The best serious scholarly legal works are by a guy named William Patry. His
books _Moral Panics and the Copyright Wars_ and _How to Fix Copyright_ are the
two most relevant here, though it's quite a long read given that you have like
3 days. You may or may not know that name, but he wrote a huge series on
copyright law (_Patry on Copyright_) that lawyers use as a reference. He also
worked for Google, though he's sick of hearing crap about that. He had exactly
the same opinions about copyright law before & after being hired; namely, that
they should promote progress. Congress, meanwhile, cares more about money
issues, as always. Still, that's a point you probably do need to keep in mind
when talking to them.

Hollywood is posting record profits, BTW. I think TF had an article about that
a month or so back.

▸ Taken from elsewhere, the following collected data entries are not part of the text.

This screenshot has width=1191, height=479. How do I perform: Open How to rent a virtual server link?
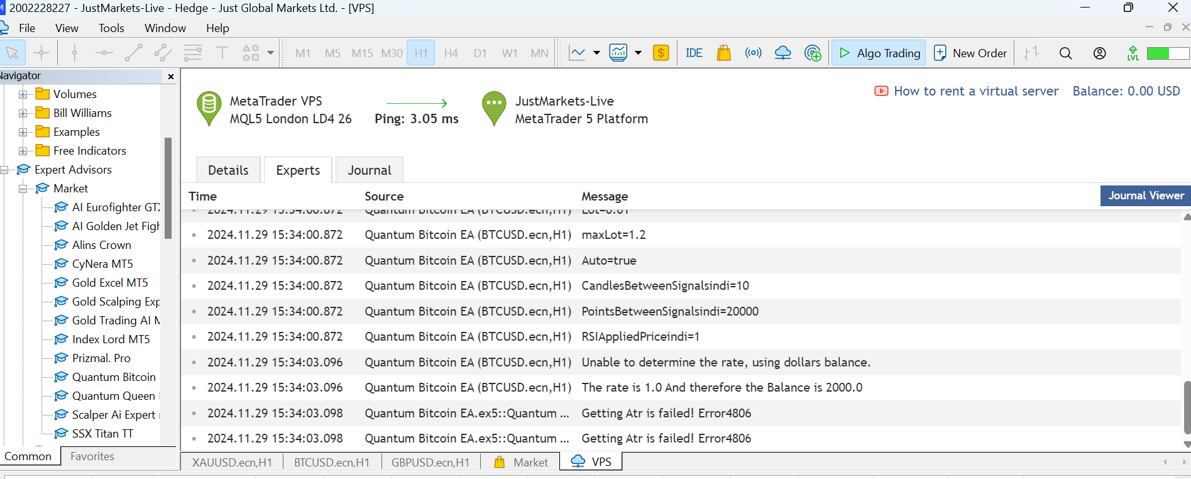tap(975, 91)
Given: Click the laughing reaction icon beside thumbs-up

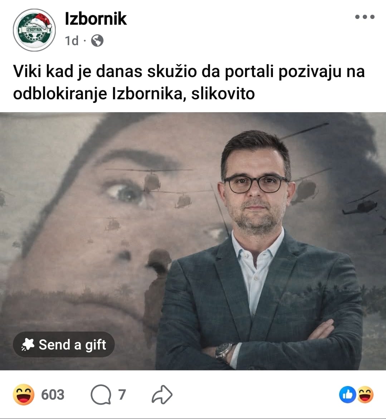Looking at the screenshot, I should (x=365, y=395).
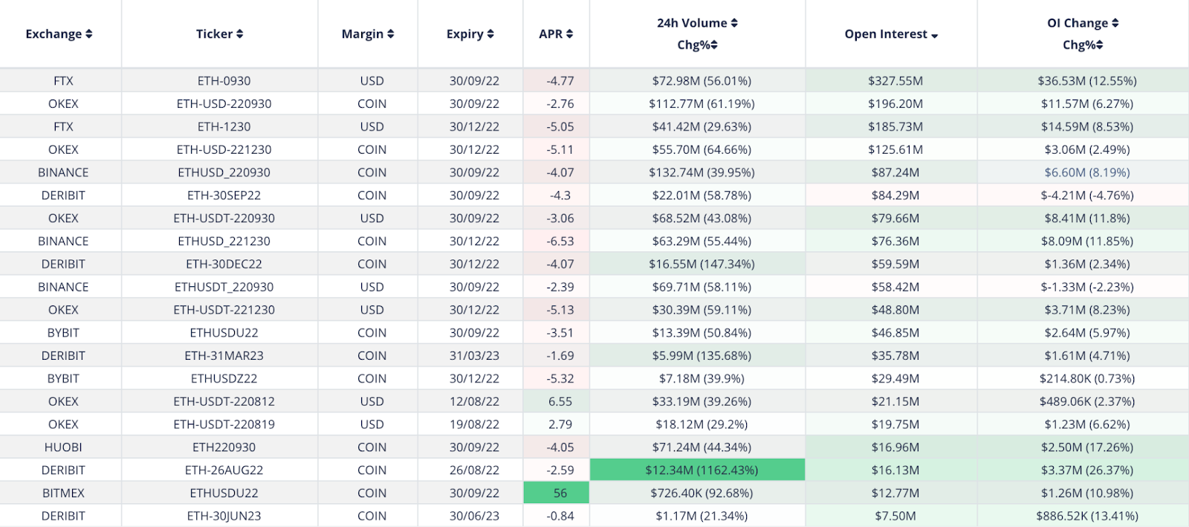Click OI Change Chg% sort arrows
Screen dimensions: 1189x527
(x=1100, y=45)
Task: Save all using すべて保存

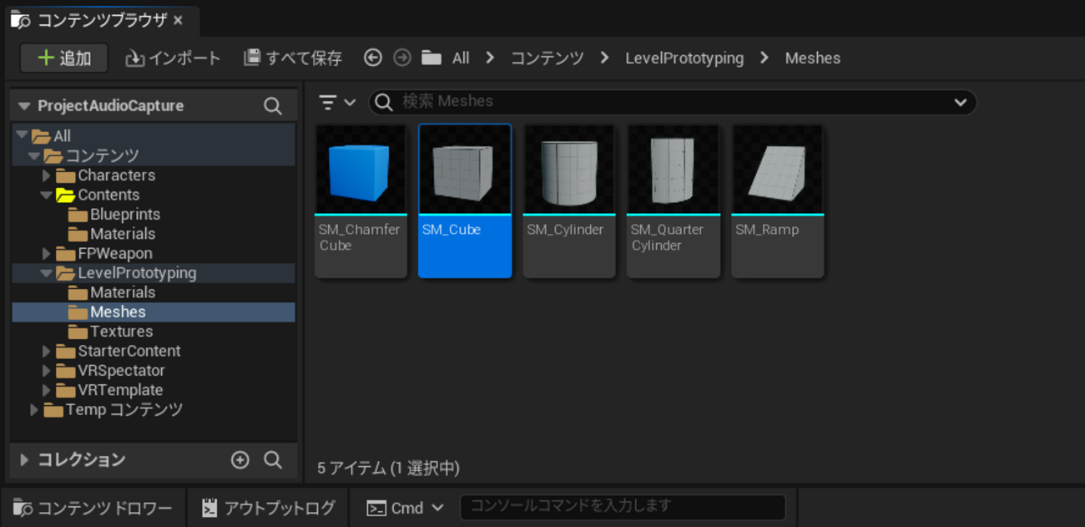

Their numbers are all ass-pulls, not unlike their crazy
accounting techniques. Might be worth hitting them on their lack of math,
because they've screwed more than a few artists that way. Our problem isn't
with the artists, it's with the industry.

Might also want to come up with some soundbites. Find some questions you're
almost sure to be asked and have short, witty replies waiting for them. Bounce
them off some friends/supports in private first to make sure they work,
though. We'll be rooting for you.

------
scott_s
Alexis, please consider explaining why Congress has not heard what you and the
other experts are there to say. If I was to say it myself, I would say "I'm
sorry for putting you in this position. You're in this position because
Washington does not undertand technology. And that is because technology does
not understand Washington. We need to change that."

Part of the problem is that the RIAA and MPAA have active lobbying efforts. We
don't need to frame it as "buying influence," just that if one set of people
are the only ones around explaining a problem and its solutions, that's all
they're going to know. The technology industry needs lobbyists heading off
these sorts of issues by actively explaining to Congress people the
implications of doing this sort of thing.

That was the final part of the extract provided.